Three years later, the state is spending the money too slowly, a group of lawmakers say—and they want future allocations to cover energy upgrades for public housing.
“Despite overwhelming support for the Bond Act in the Bronx, Manhattan, Brooklyn, and Queens—support that was essential to its passage—public housing communities and multifamily buildings have been almost entirely excluded from the funded projects,” the group of a dozen State Senate and Assembly members wrote in a letter to Gov. Kathy Hochul last week.
So far, the state has doled out just over 16 percent of the $4.2 billion authorized by the Clean Water, Clean Air, and Green Jobs Environmental Bond Act, as the law is officially known. The funding was divvied up to support projects across five different categories, and at least 40 percent of the money must benefit “disadvantaged” communities, meaning they meet certain criteria around environmental burdens and climate change risk.
Early Bond Act allocations have been criticized as favoring projects outside the five boroughs. To date, only 8.7 percent of funding has gone to upgrades within New York City, according to the lawmakers’ letter. And with the exception of a stormwater management project at NYCHA’s Jefferson Houses, not nearly enough has gone to improvements at public housing, they charge.
“Public housing residents continue to endure unsafe, unhealthy conditions: outdated boilers, poor ventilation, mold, and temperature extremes that contribute to high asthma hospitalization rates, especially among children,” the group wrote. “These are the communities that most urgently need investment—and that the Bond Act was meant to serve.”
State Assemblymember Jessica González-Rojas, who represents Queens and was among the lawmakers who signed the letter, said the funds could help electrify NYCHA buildings and move them off the use of polluting fossil fuels. She pointed to a recent state-funded pilot program in her district that installed climate-friendly heat pumps at dozens of apartments at the Woodside Houses as something that could be replicated at more public housing campuses.
“These are the kind of programs that we could be investing in to reduce our reliance on fossil fuels and provide green infrastructure that both heats and cools an apartment very efficiently,” she said. Upgrades would also provide more reliable energy to NYCHA tenants, who are frequently besieged by heat and hot water outages.

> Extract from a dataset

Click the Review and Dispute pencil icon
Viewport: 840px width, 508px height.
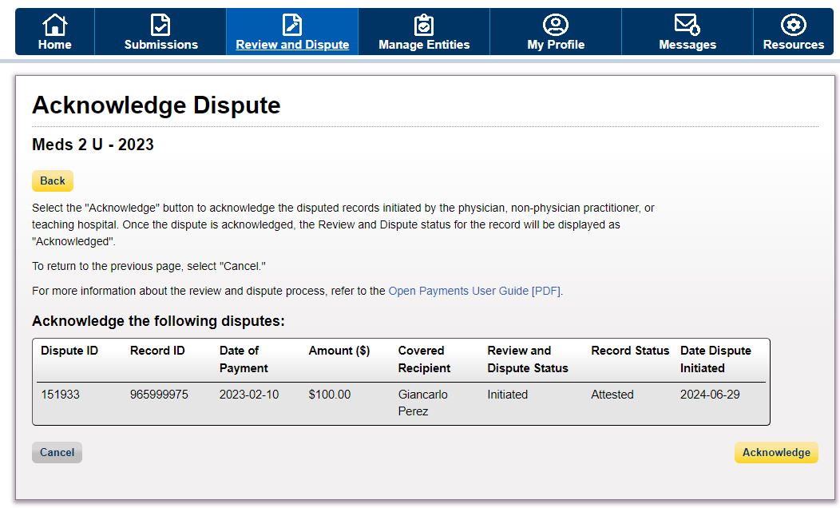tap(292, 25)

She and fellow reps say the NYCHA energy upgrades could come from the $1.5 billion in Bond Act funds set aside for climate mitigation work, which includes up to $400 million for green building projects. However, a spokesperson for the governor’s office told City Limits NYCHA would not be eligible for that smaller pool of funds, citing language in the law that prioritizes the money for state-owned buildings.
But González-Rojas’ office disputed this, saying the text specifies the funds “are not limited” to those parameters and that other wording in the Bond Act offers similar flexibility. In a policy brief issued last month, the nonprofit Community Service Society (CSS)* noted that the Bond Act included another pool of $300 million for “other projects,” that could potentially be used for building retrofits at NYCHA.
“The law specifically mentions green building projects and those that reduce the heat island effect. While it only directly mentions state-owned buildings and schools, government-owned multifamily housing fits well within the legislative text,” wrote CSS’ Senior Policy Analyst Iziah Thompson. “When residents voted ‘Yes’ on the Bond Act, they surely didn’t expect that ‘green building projects’ would exclude multifamily projects, especially those in public housing.”
State officials pointed to other investments Hochul’s administration has made in NYCHA in recent years, including the heat pump pilot program at the Woodside Houses as well as an initiative to equip 100 public housing units with induction stoves.
But González-Rojas said the Bond Act has the potential to make an even bigger impact.
“Buildings are some of the worst offenders of fossil fuels, of greenhouse gas emissions, so everything we can do to retrofit buildings is really critical in this moment,” she said. “We don’t have any more time to wait on distributing this money.”